What about as a matter of language, asked Justice Alito, whether or not 16(b) is a statute of repose or a statute of limitations, it tells you exactly when the time is supposed to begin to run, and that is from the realization of the profit. And some want to say no, it doesn't begin to run from that point, it begins to run from the point when some other completely different external event occurs, if it ever does occur, which is the filing of the 16(a) report.

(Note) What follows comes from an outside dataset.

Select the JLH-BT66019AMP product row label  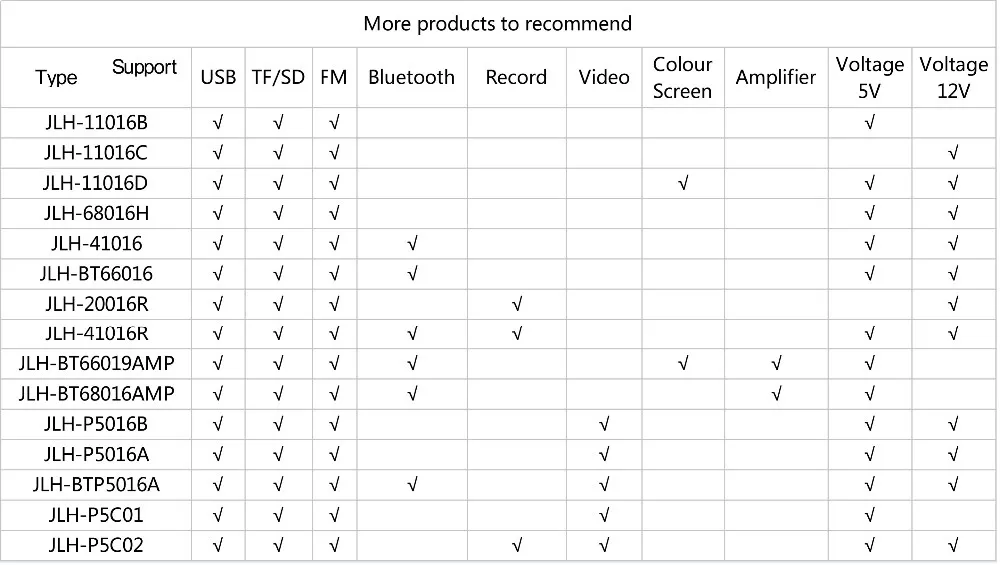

Mr. Tilden noted that the Court has several times recognized that 16(b) and 16(a) were interrelated. Section 16(b) is a statute of limitations for those who file the form demanded by Section 16(a), he posited, adding that there is no statute of limitations in 16(b) for those who do not. Noting that Section 16(a) is the discovery rule, he contended that Congress looked at this and commanded insiders to put the information in a particular location, so that shareholders who have the primary enforcement authority under Section 16(b) can go find it there
Justice Sotomayor observed that a very strong argument on the other side is that Congress, having created a statute of repose for intentional conduct like fraud, why would Congress not create a statute of repose for what is a strict liability statute.
Mr. Tilden noted that fraud cases involve someone who has reason to know that they have been defrauded. It may only be that they bought their stock at X, and now, it's selling for half of X, but they know something has happened. In the Section 16(b) context, the plaintiff has suffered no injury. It is critical to an understanding of what the Congress contemplated at the time.
Justice Scalia noted that, if the 16(b) plaintiff has really suffered no injury, it would be all the more likely that Congress would want a statute of repose.
Mr. Tilden said that legislative history reveals that Congress was extraordinarily concerned about a broad sweep of misconduct in the 1920s. They intended a rule that in this Court's language in the Reliance Electric opinion would be flat, sweeping, and arbitrary. They intended to squeeze every penny of profit out of these transactions, and they did so in 16(b).
In 1934, he noted, the purchase or sale of a stock required the actual knowledge of some other people, whereas today it is an impersonal electronic transaction, often at home in the middle of the night, invisible to everyone. Insider trading was hard enough to uncover then, he said, and it has gotten harder now. He does not believe that Congress envisioned that any additional burden would be placed on shareholders by forcing them to learn of this undetectable conduct within two years. The 16(b) plaintiff does not know insider trading has occurred and won't know unless he or she is told. And no other statute of limitations will serve as an analog here because of the unique nature of Section 16(b), he argued.
The plaintiff has no injury and recovers no damages. The Reliance Electric Court concluded that, if you have a choice, you should select that interpretation that best serves the goal of short-swing trading by insiders. He urged the Court to determine the case based on the wording of 16(b) itself, such that the limitations period in (b) applies to those who file the form in (a).
In rebuttal, Mr. Landau said that if there is any one theme that runs through the Court's 16(b) jurisprudence, it is that precisely because Section 16(b) is prophylactic it should be interpreted in a literal and mechanical way., which argues for repose, because you don't get into a lot of these questions about who knew what when. This certainly would be consistent with that tradition.